### WHAT THE EXERCISE ASKS:
Gather every line in the records below that contains the word "Share".

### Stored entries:

:::::

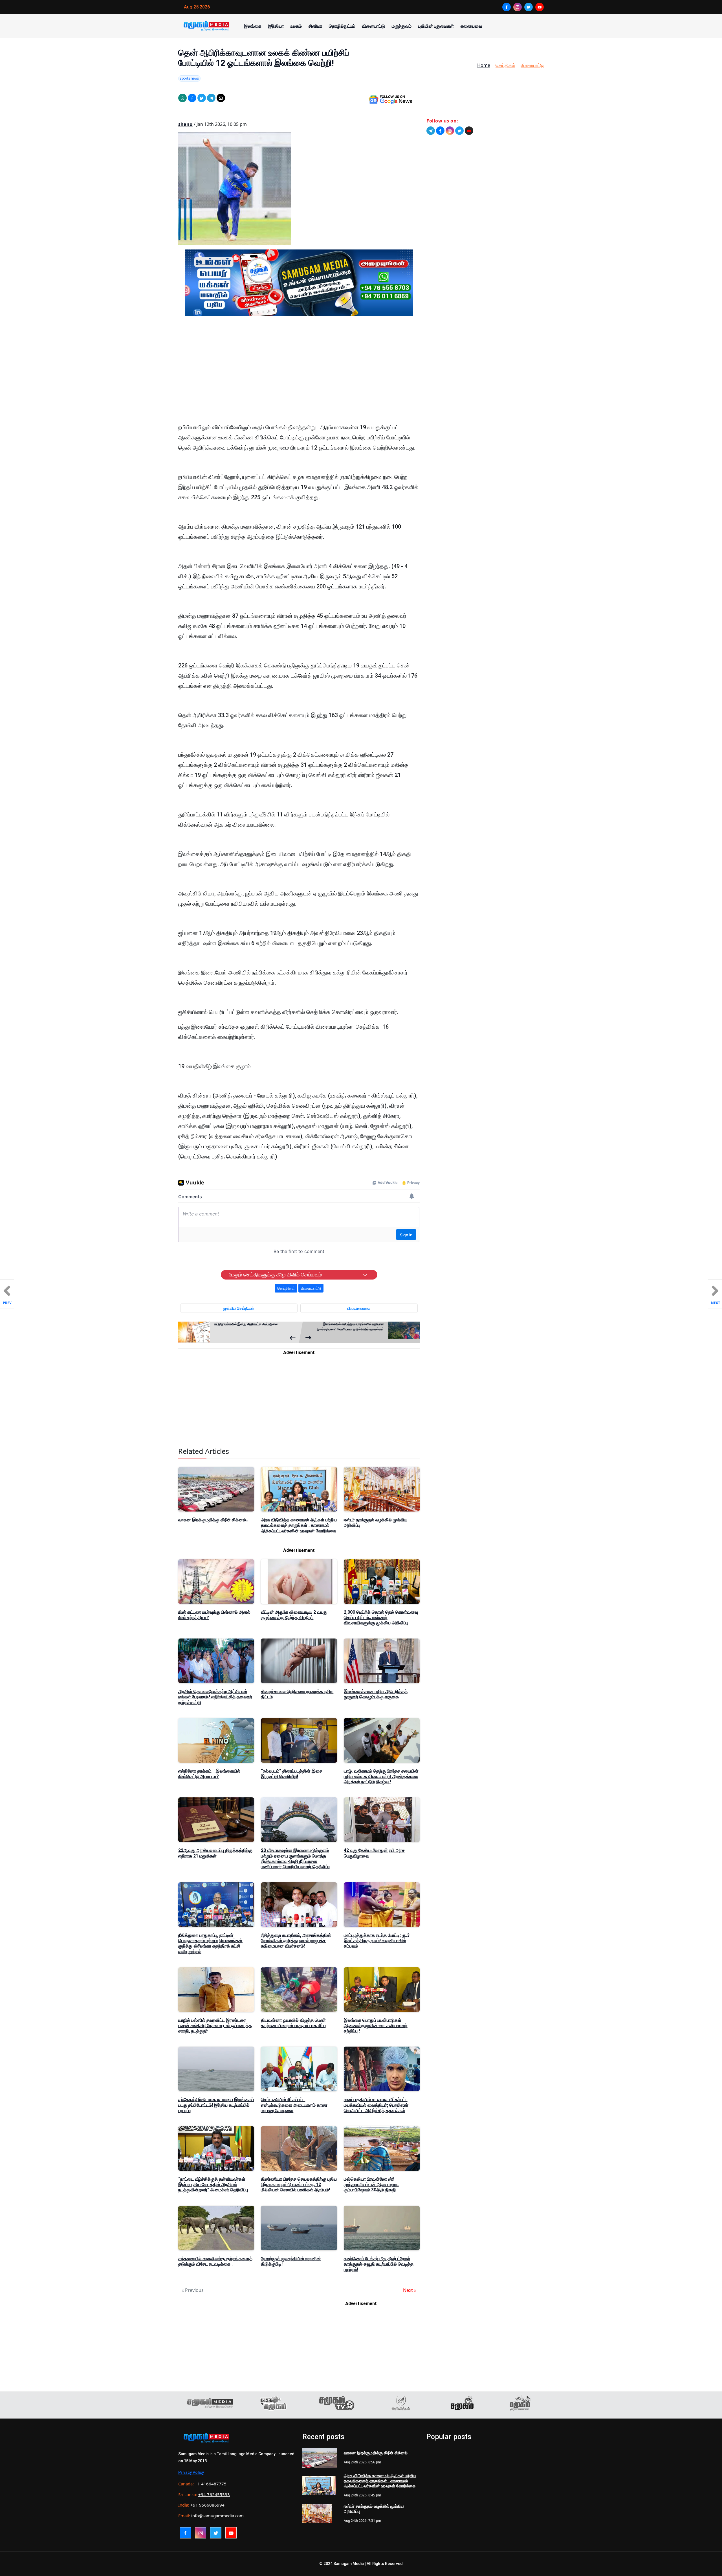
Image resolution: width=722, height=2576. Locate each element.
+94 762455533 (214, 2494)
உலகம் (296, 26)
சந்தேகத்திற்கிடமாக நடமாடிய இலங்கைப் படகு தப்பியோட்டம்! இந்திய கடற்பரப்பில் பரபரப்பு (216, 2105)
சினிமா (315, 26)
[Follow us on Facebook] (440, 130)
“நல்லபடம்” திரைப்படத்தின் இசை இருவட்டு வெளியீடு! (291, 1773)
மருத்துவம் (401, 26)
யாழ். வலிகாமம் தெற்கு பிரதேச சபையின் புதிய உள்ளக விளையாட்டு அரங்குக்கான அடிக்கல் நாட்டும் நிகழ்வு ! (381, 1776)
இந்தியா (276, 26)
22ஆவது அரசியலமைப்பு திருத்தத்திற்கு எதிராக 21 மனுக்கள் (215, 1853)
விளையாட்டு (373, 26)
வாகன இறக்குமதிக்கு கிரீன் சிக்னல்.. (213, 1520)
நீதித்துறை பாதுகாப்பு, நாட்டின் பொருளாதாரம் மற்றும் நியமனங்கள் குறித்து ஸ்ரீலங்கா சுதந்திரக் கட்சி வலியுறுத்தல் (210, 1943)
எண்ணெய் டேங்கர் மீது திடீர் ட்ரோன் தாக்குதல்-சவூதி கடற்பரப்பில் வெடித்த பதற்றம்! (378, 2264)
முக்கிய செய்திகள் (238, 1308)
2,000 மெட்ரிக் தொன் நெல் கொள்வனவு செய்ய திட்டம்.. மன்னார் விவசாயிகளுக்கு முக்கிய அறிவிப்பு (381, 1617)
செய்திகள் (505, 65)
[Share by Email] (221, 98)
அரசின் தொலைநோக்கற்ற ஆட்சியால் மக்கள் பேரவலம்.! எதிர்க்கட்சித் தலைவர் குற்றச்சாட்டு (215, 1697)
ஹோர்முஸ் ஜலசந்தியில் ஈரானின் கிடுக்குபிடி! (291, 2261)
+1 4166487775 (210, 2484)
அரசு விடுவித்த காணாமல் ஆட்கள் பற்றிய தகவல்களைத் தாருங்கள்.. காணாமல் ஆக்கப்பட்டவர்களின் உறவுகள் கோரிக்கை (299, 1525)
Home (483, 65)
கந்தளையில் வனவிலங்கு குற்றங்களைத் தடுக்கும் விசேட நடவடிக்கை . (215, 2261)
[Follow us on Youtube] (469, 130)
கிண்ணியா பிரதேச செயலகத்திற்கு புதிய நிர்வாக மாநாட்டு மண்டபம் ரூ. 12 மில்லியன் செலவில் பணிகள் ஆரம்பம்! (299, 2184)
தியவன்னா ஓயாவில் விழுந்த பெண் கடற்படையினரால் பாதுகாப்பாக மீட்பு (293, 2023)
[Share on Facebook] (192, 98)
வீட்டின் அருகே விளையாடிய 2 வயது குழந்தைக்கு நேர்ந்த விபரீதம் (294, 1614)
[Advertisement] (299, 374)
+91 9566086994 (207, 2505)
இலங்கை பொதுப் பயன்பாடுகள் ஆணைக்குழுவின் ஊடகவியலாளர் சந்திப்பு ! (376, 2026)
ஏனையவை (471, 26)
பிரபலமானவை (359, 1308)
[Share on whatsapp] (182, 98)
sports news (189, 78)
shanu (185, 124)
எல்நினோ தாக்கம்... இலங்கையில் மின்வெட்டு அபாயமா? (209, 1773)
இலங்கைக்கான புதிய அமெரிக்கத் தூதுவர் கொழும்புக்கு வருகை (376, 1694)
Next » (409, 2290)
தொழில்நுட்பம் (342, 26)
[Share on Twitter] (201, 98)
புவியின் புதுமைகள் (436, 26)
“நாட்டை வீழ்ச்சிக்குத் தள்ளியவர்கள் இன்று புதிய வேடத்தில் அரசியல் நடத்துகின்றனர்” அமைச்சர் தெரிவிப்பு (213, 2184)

:::::

### ANSWER BOX:
[Share by Email] (221, 98)
[Share on Facebook] (192, 98)
[Share on whatsapp] (182, 98)
[Share on Twitter] (201, 98)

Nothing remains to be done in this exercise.